## Exercise description
In the text on extracting show titles, what does the answer give as the main principle of its program?

═════ Extract to read

T3 - Ep. 3 - One More with an Hyfen  
=> One More with an Hyfen

Another one this time with a Date - 02/12/2012   
=>Another one this time with a Date

10 Aug 2012 - Some Other 2 - Ep. 2 
=> Some Other 2

Ep. 93 -  Some program name
=> Some Program name    
Someother random name - Epis. 1 e 2
=> Someother random name

The Last one with something inside parenthesis (V.O.)
=> The Last one with something inside parenthesis

As you may see the titles that I want to extract from the given string may have Numbers, special characters like &, and characters from a-zA-Z (i guess that's all)

The complex part comes when having to know if it has one space or more after the title and is followed by a hyphen and if it haves zero or more spaces until Ep. (i can't explain this, it's just complex.)

Upvotes: 1

Views: 650

Answers (2)

mortb
mortb

Reputation: 9859

This program will handle your cases. The main principle is that it removes a certain sequence if present in the beginnign or the end of the string. You'll have to maintain the list of regular expressions if the format of the strings you want to remove will change or change the order of them as needed.

   using System;
   using System.Text.RegularExpressions;

    public class MyClass
    {


        static string [] strs = 
        {       
               "Some random Name 2 - Ep.1",
               "Some random Name - Ep.1",
               "Boff another 2 name! - Ep. 228",
               "Another one & the rest - T1 Ep. 2",
               "T5 - Ep. 2 Another Name",
               "T3 - Ep. 3 - One More with an Hyfen",
               @"Another one this time with a Date - 02/12/2012",
               "10 Aug 2012 - Some Other 2 - Ep. 2",
               "Ep. 93 -  Some program name",
               "Someother random name - Epis. 1 e 2",
               "The Last one with something inside parenthesis (V.O.)"};

        static string [] regexes = 
        {
            @"T\d+",
            @"\-",
            @"Ep(i(s(o(d(e)?)?)?)?)?\s*\.?\s*\d+(\s*e\s*\d+)*",
            @"\d{2}\/\d{2}\/\d{2,4}",
            @"\d{2}\s*[A-Z]{3}\s*\d{4}",
            @"T\d+",
            @"\-",
            @"\!",
            @"\(.+\)",
        };

        public static void Main()

══════════
═════ Data listing

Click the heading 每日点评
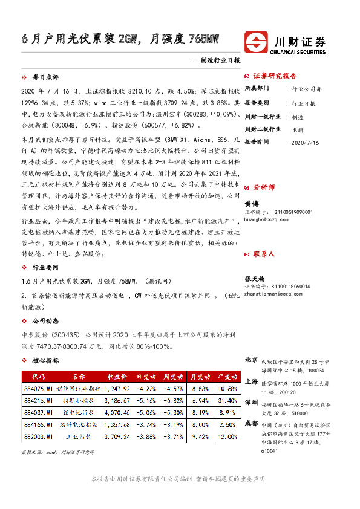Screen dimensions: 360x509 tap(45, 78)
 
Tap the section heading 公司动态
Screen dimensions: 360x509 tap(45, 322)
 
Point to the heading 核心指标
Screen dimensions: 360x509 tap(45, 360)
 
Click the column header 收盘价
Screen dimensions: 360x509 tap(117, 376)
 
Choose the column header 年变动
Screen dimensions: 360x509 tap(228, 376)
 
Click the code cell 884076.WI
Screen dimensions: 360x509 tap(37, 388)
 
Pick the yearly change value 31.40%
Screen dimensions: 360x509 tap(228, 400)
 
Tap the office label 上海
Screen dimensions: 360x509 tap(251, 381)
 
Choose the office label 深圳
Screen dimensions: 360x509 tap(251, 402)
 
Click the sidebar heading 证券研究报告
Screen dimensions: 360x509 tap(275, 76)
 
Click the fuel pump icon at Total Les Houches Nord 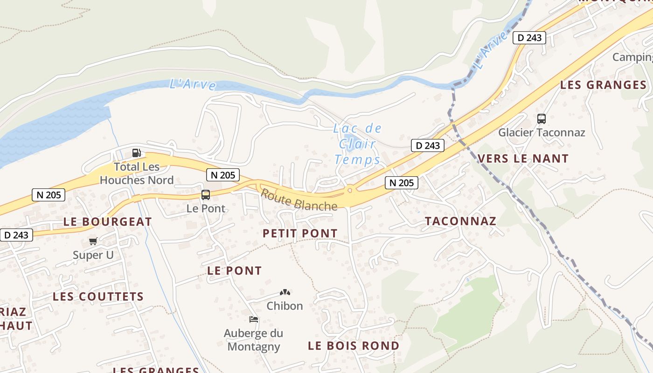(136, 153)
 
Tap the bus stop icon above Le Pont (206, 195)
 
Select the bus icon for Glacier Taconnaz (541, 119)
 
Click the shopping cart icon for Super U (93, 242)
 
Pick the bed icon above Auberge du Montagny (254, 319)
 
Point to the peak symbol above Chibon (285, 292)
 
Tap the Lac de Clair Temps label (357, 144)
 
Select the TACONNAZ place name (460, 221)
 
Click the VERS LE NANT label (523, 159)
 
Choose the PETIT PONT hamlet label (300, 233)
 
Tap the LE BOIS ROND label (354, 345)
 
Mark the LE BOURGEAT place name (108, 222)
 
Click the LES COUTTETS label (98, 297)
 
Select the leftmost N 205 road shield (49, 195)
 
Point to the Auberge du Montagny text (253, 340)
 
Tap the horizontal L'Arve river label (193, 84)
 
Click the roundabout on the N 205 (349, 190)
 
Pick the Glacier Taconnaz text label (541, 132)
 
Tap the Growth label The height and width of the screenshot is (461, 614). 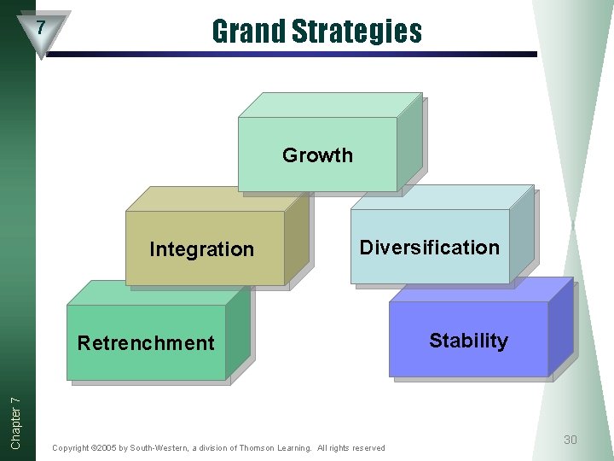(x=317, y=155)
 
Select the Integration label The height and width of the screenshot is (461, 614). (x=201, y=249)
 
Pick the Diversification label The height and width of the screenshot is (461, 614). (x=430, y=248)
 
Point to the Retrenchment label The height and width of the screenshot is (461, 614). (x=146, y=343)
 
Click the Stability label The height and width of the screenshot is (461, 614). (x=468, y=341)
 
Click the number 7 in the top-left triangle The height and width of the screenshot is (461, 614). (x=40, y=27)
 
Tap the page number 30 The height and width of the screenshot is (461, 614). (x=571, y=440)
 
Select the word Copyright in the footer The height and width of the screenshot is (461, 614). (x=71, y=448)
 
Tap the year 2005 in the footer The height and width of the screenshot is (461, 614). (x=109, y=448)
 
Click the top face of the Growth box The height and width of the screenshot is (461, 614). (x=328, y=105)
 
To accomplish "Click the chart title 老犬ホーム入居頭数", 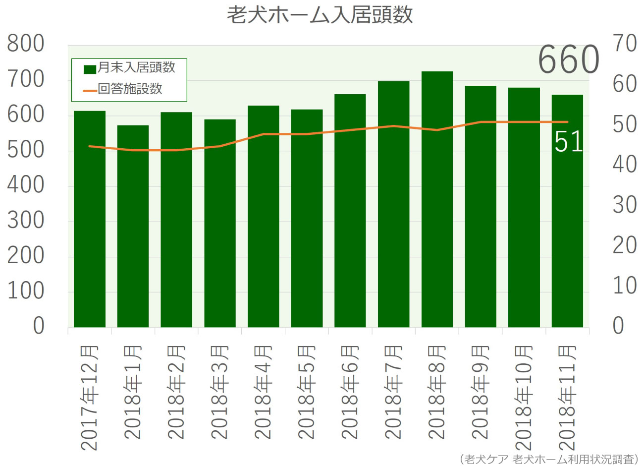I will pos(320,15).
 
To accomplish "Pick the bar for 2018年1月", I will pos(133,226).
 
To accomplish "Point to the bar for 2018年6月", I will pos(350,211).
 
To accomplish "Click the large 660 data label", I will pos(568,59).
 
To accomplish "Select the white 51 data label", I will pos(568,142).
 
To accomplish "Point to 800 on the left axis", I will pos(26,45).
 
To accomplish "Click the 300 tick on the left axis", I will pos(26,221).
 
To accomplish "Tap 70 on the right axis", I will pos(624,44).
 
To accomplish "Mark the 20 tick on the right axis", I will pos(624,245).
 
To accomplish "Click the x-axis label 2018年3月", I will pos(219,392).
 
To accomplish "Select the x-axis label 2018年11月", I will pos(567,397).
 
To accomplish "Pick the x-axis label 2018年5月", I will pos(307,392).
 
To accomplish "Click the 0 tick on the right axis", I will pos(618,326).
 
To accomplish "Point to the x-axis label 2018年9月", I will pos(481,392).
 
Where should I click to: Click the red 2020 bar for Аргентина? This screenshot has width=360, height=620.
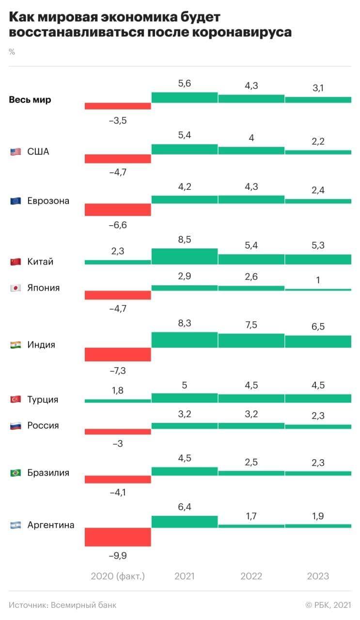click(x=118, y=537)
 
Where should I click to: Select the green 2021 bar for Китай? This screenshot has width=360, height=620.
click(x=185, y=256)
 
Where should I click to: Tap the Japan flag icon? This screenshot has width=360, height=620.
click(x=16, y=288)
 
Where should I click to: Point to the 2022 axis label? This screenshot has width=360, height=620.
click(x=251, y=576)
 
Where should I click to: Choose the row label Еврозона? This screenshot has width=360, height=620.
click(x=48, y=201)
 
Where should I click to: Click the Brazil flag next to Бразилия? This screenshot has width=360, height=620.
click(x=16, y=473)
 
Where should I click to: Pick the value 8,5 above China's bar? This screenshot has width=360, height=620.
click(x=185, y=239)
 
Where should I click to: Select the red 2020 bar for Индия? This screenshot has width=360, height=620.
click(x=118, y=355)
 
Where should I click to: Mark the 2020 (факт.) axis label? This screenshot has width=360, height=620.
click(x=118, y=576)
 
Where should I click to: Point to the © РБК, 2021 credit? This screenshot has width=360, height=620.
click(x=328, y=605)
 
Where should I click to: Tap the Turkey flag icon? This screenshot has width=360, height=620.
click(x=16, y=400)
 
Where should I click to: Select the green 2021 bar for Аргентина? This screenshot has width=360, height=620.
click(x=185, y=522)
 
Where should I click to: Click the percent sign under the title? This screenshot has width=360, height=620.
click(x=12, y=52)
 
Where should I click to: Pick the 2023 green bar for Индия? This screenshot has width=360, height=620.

══════════

## Your solution
It removes a certain sequence if present at the beginning or the end of the string.